The weirdness is because the vortex carries no net mass through a surface, yet it carries significant momentum, as if “pure momentum” was flowing. I want to understand how this can happen (or perhaps discover a more common and easily visualized situation where a similar thing occurs.)

If I throw a baseball through a large metal ring so that it strikes a target, significant mass passes through the ring, and so does significant momentum. As I understand it, if I fire a ring-vortex through a large metal ring, zero net mass passes through that ring, yet the momentum passing through the ring is significant. Huh? How can this be?!!! (Or is it somehow wrong?) If the answer lies in velocity vectors rather than fluid speed as someone mentioned earlier, that’s fine, but that’s only a hint and not an answer to my question.

89

Bear with me if I’m just completely missing something here, but I just don’t understand something.

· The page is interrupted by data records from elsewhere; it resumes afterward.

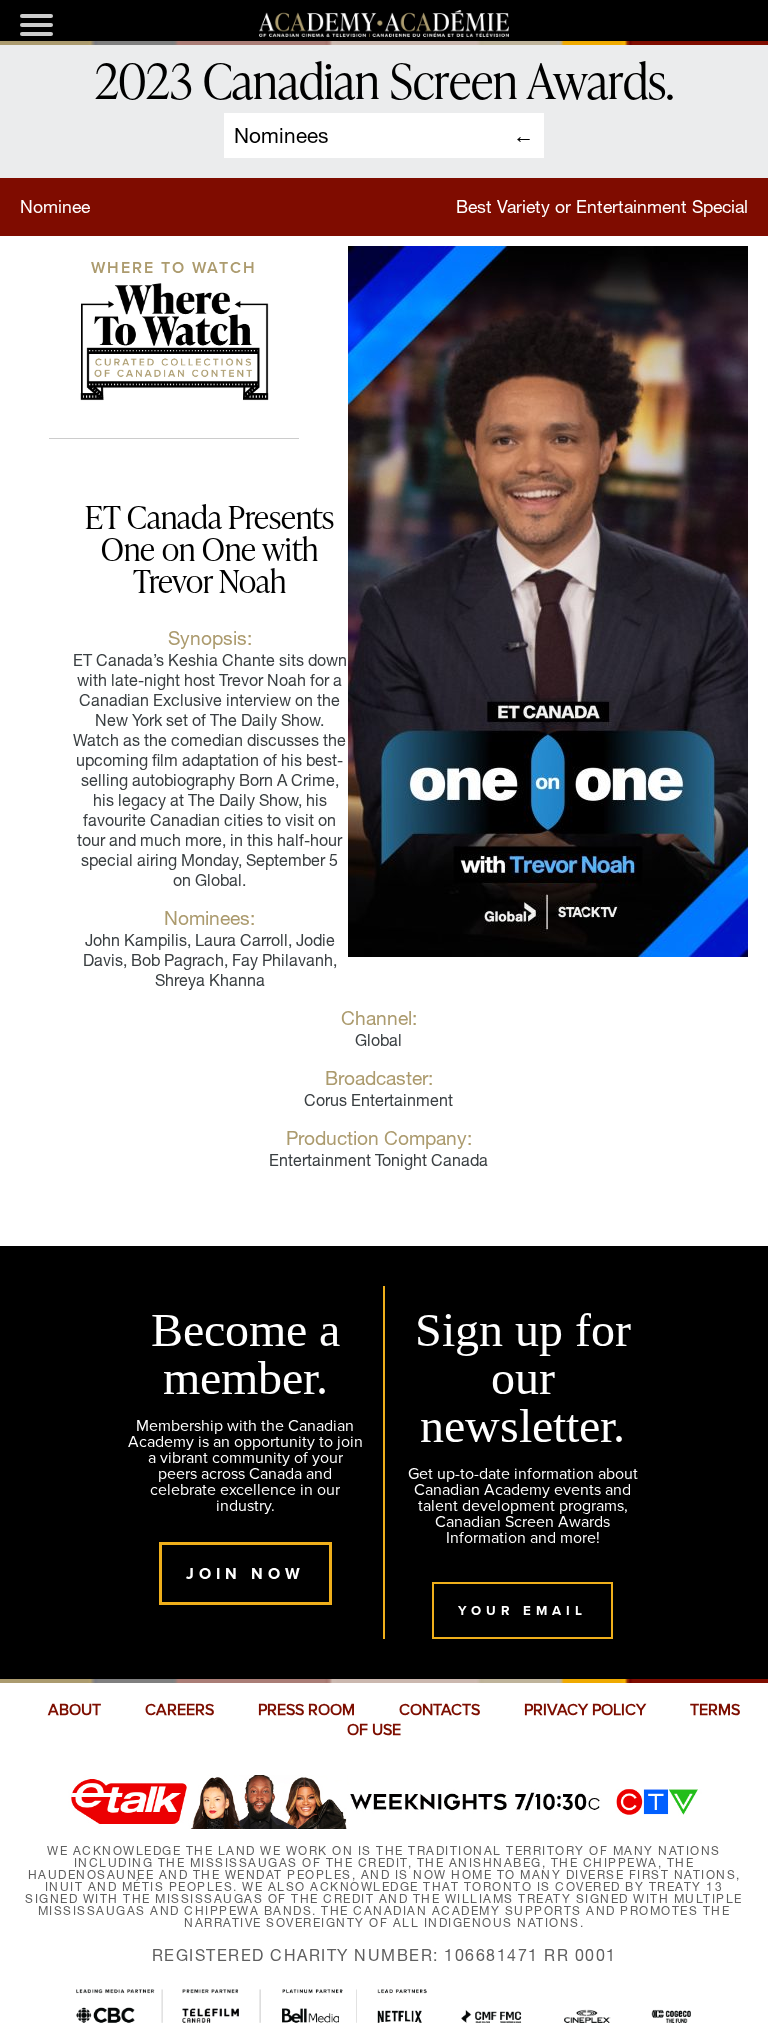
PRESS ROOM (306, 1710)
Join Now (245, 1573)
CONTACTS (439, 1710)
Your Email (522, 1610)
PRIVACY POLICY (585, 1710)
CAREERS (179, 1710)
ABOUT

The vortex is a coherent structure. If it passes through your CV surface, it carries mass and momentum. We started this discussion using the vortices shed by oars, which travel perpendicular to their axis and now we’re talking about ring vortices which travel in the same direction as their axis, but in both cases they’re coherent structures made up of specific rotating fluid elements. They are not like a wave which passes through fluid; a vortex is fluid. This is easily seen in smoke rings where the smoke in the ring moves. The ring structure doesn’t just pass out of the smoke into the ambient fluid and leave a stationary blob of smoke behind. I don’t mean to belabor this point since we probably don’t disagree about it, but I just wanted to make it clear: the vortex is a coherent moving mass of fluid.

Now, if the vortex is a moving mass of fluid, it carries momentum. There are a lot of rotational velocity components which sum to zero, but if the vortex is moving as a whole instead of just rotating in place, then there is a translational velocity component superimposed on the rotational components. This translational component does not cancel within the vortex (if it did, the vortex wouldn’t move). In this respect, the momentum balance on a vortex as a whole is no different than the momentum balance on a puff of air, a packet of fluid moving through an ambient fluid. Of course, the rotational components of the vortex allow it to remain coherent and resist diffusion so it persists much longer than a puff would, but at any given moment the puff and the moving vortex are analogous as far as balancing momentums.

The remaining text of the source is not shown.